Лидер правых «ревизионистов» Владимир Жаботинский * изложил дело о бойкоте, но не было шансов на то, что его предложение — будет серьезно обсуждено. Англичане арестовали нескольких ревизионистов по обвинению в убийстве Арлосорова, и прокурор излагал доказательства в суде в то время, когда заседал конгресс. Так как репутация ревизионистов была в прошлом запятнана актами насилия в отношении своих сионистских соперников, большинство делегатов было убеждено в их соучастии в деле Арлосорова. Их дурная слава еще более утвердилась, когда сторонники Жаботинского, одетые в коричневую униформу, сопровождали его в зал в строгом военном строю, вынудив президиум объявить форму вне закона, так как существовало опасение, что возникнет мятеж единомышленников Арлосорова — лейбористов.
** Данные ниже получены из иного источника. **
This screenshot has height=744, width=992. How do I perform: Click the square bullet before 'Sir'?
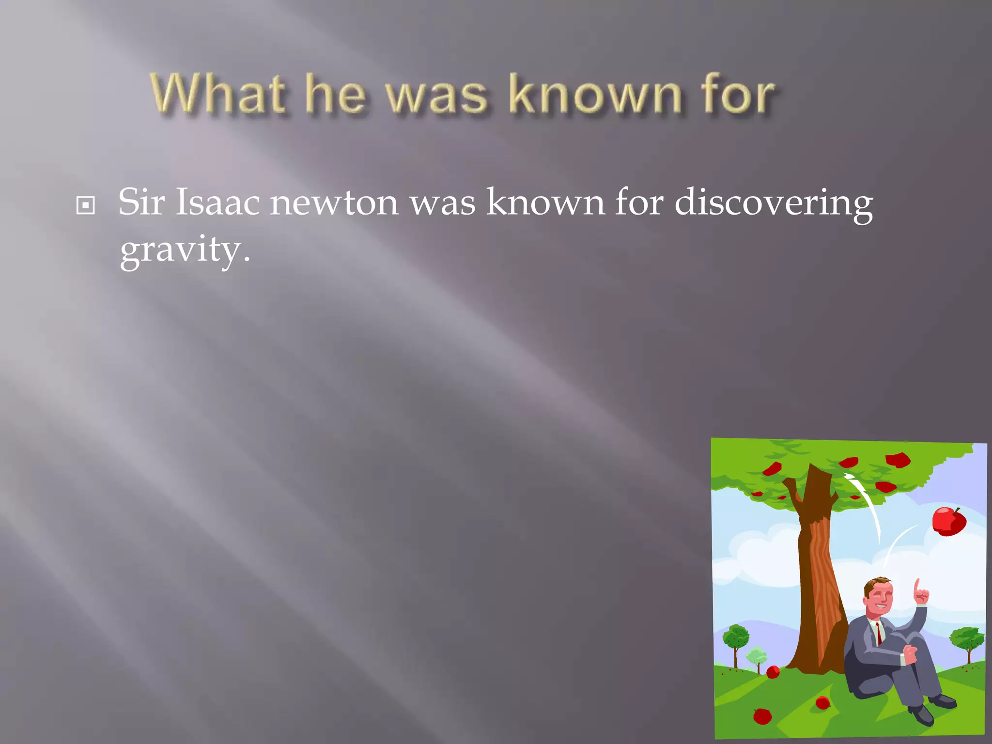pos(86,206)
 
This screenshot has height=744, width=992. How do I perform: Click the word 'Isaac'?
pos(217,202)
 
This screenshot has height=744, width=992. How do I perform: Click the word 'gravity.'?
pos(185,250)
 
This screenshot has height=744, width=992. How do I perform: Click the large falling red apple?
pos(948,521)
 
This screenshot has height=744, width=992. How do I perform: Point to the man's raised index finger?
pos(917,587)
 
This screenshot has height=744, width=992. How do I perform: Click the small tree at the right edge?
pos(967,640)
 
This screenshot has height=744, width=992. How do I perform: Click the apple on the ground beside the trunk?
pos(773,672)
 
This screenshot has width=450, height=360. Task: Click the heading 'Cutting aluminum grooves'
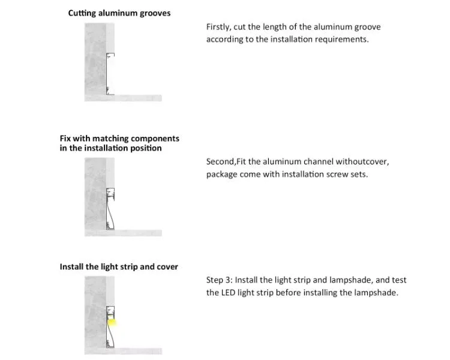119,13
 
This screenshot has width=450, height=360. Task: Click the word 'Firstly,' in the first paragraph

Поддержка Жаботииским бойкота и выступление его против пакта были отвергнуты как предложения взбесившегося террориста — врага умеренного руководства, избранного демократическим путем. Его резолюция была отклонена 240 голосами против 48.

__________

* Подробное освещение деятельности лидера фашиствующих сионистов-ревизионистов, основателя Новой сионистской организации В. Жаботинского содержится в 10–11 главах книги. — Прим. ред.

__________

Однако тот факт, что резолюция Жаботинского была отвергнута, не обязательно означал, что делегаты были за сделку с Гитлером; когда нацисты объявили, что они подписали соглашение с сионистами, которое позволит германским евреям направить в Палестину принадлежащие им ценности на три миллиона рейхсмарок в виде германских экспортных товаров, значительная часть конгресса отвергла заявление как пропагандистский трюк. Когда существо сделки стало известным, разразился страшный скандал. Руководство полностью просчиталось, ибо надеялось, что пакт будет пользоваться огромной популярностью. Теперь, потрясенные враждебностью к нему, руководители пытались защитить себя откровенной ложью; лидер лейбористов Берл Локкер нагло провозгласил: «Исполком Всемирной сионистской организации не имел никакого отношения к переговорам, которые привели к соглашению с германским правительством» 17. Никто не поверил этой грубой фальшивке.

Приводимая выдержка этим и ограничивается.